Sinta bergegas ke ruang penyimpanan, mengambil selimut tebal dan lembut yang sudah disiapkan. Dengan langkah pelan, ia menghampiri Kakek Danu dan menyelimutinya dengan hati-hati hingga ke dagu. Ia memastikan tidak ada angin yang menyentuh kaki Kakek.
“Tidur yang nyenyak, Kakek. Semoga bermimpi tentang laut yang tenang,” bisik Sinta, lalu ia diam sejenak di sisi Kakek Danu, mengamati kedamaian di wajah tua itu.
Kemudian, ia menghampiri meja di mana Ibu Rosa sedang mencoba menjahit sarung bantal yang sudah sobek. Ibu Rosa adalah lansia yang paling aktif dan mandiri, tetapi matanya mulai melemah.
“Sinta! Astaga, ini susah sekali. Kenapa lubang jarum ini mengecil setiap hari? Aku sudah coba empat kali, benangnya tidak mau masuk,” keluh Ibu Rosa, memegang benang dan jarum dengan gemetar.
Sinta menarik kursi di sampingnya. “Sini, Bu. Biar Suster yang bantu.”

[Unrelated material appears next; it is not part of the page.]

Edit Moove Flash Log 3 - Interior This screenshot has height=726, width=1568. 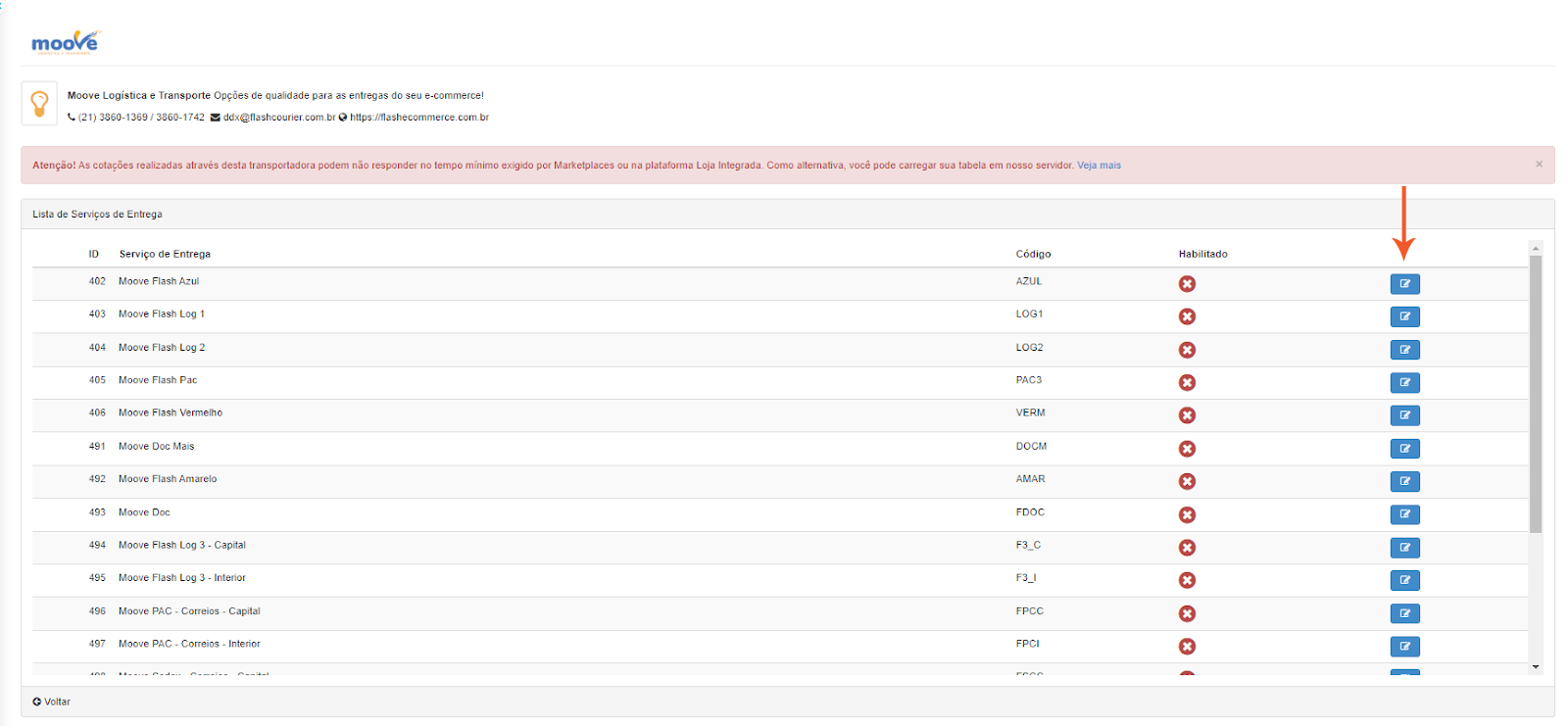(1404, 581)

Dengan fokus penuh, Sinta mengasukkan benang ke lubang jarum yang kecil itu dalam satu gerakan yang mantap. Ia tidak hanya memasukkan benang; ia memberikan kembali kemandirian Ibu Rosa.
“Nah, sudah masuk, Bu. Sekarang Ibu bisa jahit lagi.”

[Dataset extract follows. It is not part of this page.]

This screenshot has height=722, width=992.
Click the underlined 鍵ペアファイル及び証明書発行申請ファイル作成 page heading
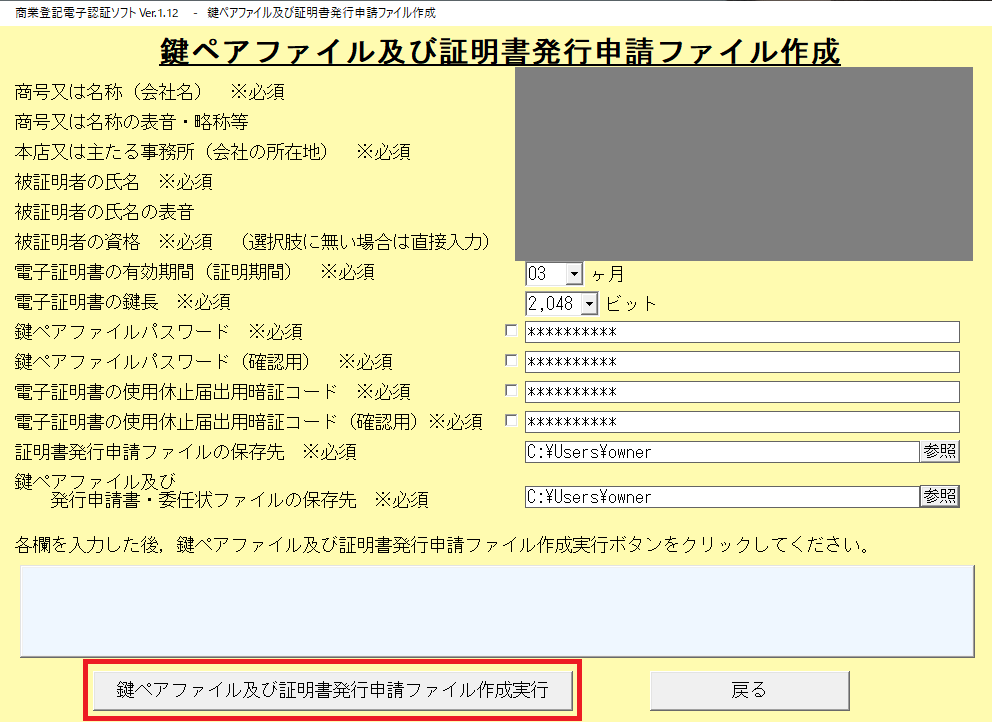point(499,52)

Ibu Rosa memeluk Sinta dengan erat. “Ya Tuhan, Sinta. Kamu ini memang anak yang dikirim dari surga. Terima kasih, Nak.”
Kehidupan mereka sangat enak dan damai.
Senyum Sinta di pagi hari, bantuan yang ia berikan, interaksi yang penuh ketulusan—semuanya menciptakan atmosfer kehangatan yang menghilangkan kesan suram dari sebuah panti jompo. Sinta tidak hanya merawat tubuh mereka; ia merawat jiwa mereka.
🌙 Mandi dan Sore Hari
Sinta menghabiskan sisa pagi dan siang dengan membantu para lansia: mandi bagi mereka yang tidak mampu (dilakukan dengan sangat menjaga privasi dan martabat mereka), mengganti seprai, dan memastikan obat-obatan diminum tepat waktu.
Saat sore menjelang, Sinta memimpin sesi peregangan ringan di taman belakang, dan tawa para lansia terdengar renyah, seperti lonceng angin.
Sinta kini telah menemukan tujuannya. Kebebasan yang ia dapatkan bukan hanya berarti melarikan diri dari masa lalu, tetapi mengisinya dengan makna yang sejati.